**Assignment:** Copy out the part of the listing that opens with the line containing "This screenshot has height=400, width=500." and closes with the line containing "pyautogui.click(x=32, y=132)", keeping each line exactly as it appears.

(Pixel coordinate grounding data)
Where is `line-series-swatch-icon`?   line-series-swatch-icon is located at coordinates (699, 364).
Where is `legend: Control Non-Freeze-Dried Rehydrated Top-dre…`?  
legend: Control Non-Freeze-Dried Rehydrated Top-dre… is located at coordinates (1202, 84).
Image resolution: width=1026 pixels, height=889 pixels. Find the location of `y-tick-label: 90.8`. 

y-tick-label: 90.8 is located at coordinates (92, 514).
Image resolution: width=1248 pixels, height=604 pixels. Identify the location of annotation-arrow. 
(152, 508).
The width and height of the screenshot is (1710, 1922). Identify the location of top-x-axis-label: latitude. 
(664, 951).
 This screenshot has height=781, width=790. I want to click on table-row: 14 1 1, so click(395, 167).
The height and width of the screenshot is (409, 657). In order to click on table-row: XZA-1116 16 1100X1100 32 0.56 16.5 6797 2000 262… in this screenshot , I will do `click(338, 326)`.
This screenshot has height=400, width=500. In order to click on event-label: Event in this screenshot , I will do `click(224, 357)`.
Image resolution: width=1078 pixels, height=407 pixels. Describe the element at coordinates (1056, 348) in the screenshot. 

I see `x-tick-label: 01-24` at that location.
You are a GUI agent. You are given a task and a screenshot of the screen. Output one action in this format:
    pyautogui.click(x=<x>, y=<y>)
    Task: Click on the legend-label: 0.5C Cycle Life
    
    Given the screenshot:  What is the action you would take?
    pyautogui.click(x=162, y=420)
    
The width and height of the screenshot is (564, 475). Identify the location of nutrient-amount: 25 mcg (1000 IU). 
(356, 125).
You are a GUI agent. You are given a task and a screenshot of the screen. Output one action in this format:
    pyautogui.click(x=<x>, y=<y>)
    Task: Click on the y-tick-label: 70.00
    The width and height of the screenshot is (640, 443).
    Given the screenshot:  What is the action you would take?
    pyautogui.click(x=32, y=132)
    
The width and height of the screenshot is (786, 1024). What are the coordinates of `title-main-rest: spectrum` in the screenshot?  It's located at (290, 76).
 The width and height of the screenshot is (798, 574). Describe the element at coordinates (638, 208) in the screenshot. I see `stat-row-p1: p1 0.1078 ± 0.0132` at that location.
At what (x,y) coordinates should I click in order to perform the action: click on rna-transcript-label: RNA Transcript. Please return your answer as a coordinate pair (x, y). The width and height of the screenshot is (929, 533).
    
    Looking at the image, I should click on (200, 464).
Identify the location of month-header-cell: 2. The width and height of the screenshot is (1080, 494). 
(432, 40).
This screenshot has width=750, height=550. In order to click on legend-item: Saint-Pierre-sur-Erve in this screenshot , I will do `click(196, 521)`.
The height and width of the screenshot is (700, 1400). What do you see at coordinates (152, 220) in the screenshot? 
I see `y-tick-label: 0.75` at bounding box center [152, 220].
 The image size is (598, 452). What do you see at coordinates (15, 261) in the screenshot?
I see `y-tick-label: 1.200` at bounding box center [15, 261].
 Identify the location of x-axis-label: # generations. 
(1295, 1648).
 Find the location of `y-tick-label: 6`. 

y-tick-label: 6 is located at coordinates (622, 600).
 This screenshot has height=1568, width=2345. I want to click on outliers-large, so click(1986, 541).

**Task answer:**
This screenshot has height=400, width=500. In order to click on event-label: Event in this screenshot , I will do `click(224, 357)`.
Image resolution: width=1078 pixels, height=407 pixels. Describe the element at coordinates (1056, 348) in the screenshot. 

I see `x-tick-label: 01-24` at that location.
You are a GUI agent. You are given a task and a screenshot of the screen. Output one action in this format:
    pyautogui.click(x=<x>, y=<y>)
    Task: Click on the legend-label: 0.5C Cycle Life
    
    Given the screenshot:  What is the action you would take?
    pyautogui.click(x=162, y=420)
    
The width and height of the screenshot is (564, 475). Identify the location of nutrient-amount: 25 mcg (1000 IU). 
(356, 125).
You are a GUI agent. You are given a task and a screenshot of the screen. Output one action in this format:
    pyautogui.click(x=<x>, y=<y>)
    Task: Click on the y-tick-label: 70.00
    The width and height of the screenshot is (640, 443).
    Given the screenshot:  What is the action you would take?
    pyautogui.click(x=32, y=132)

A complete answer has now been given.